The What: The Spirit is a seriously old school crimefighting dude, created the
same year as Batman. He wears a little domino mask, wears a suit and fedora,
and his main superpower was that everyone thinks he's dead, so he can get away
with being a vigilante. I had a go at reading some of the original Spirit
comics, but I gave up on them, because The Spirit has a black sidekick who's
depicted in a mindbogglingly racist way (even for 1939), and I couldn't get
into it.
Fortunately, in his crusade to reinvent The Spirit, Frank Miller (for it is he
who amazingly has been allowed to make a film) has glossed over that.
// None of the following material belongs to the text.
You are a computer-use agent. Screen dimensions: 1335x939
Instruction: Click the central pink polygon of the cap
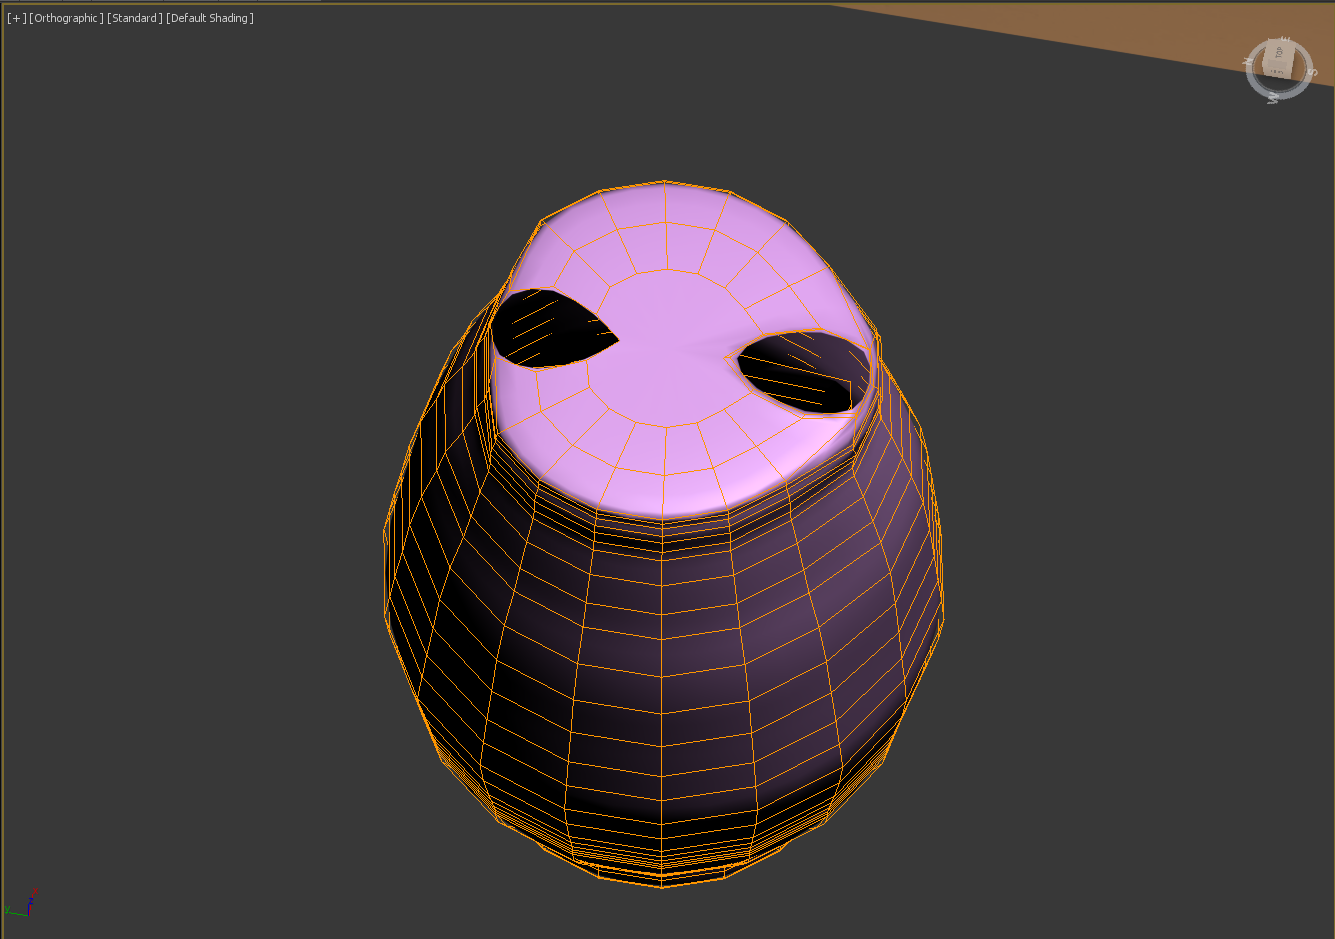[665, 345]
And from
what I can tell, he's pretty much changed a lot of other aspects of The Spirit,
and done it in the style of Sin City instead. For starters, in twelve years of
writing The Spirit, Eisner never showed The Octopus's face. In the film, you
get a good look at him no more than five minutes in, and Samuel L. Jackson
steals the camera every chance he gets. That, if nothing else, shows you that
this isn't so much an adaptation as Frank Miller taking inspiration then going
nuts.
It's a complete mess of a film. It's done in that black/white/red style that
Sin City was shot in. Half the time it's crass and leaden and makes you faintly
embarassed that you're watching it. The other half it's mad, cheesy, glorious
and brillant. I don't think I've seen a film in the last six months with a
moment as bad, or as good as one you'll find in The Spirit. You might, like me,
really love this film. On the other hand, if you walked out after ten minutes,
I'd have to concede that you had a point.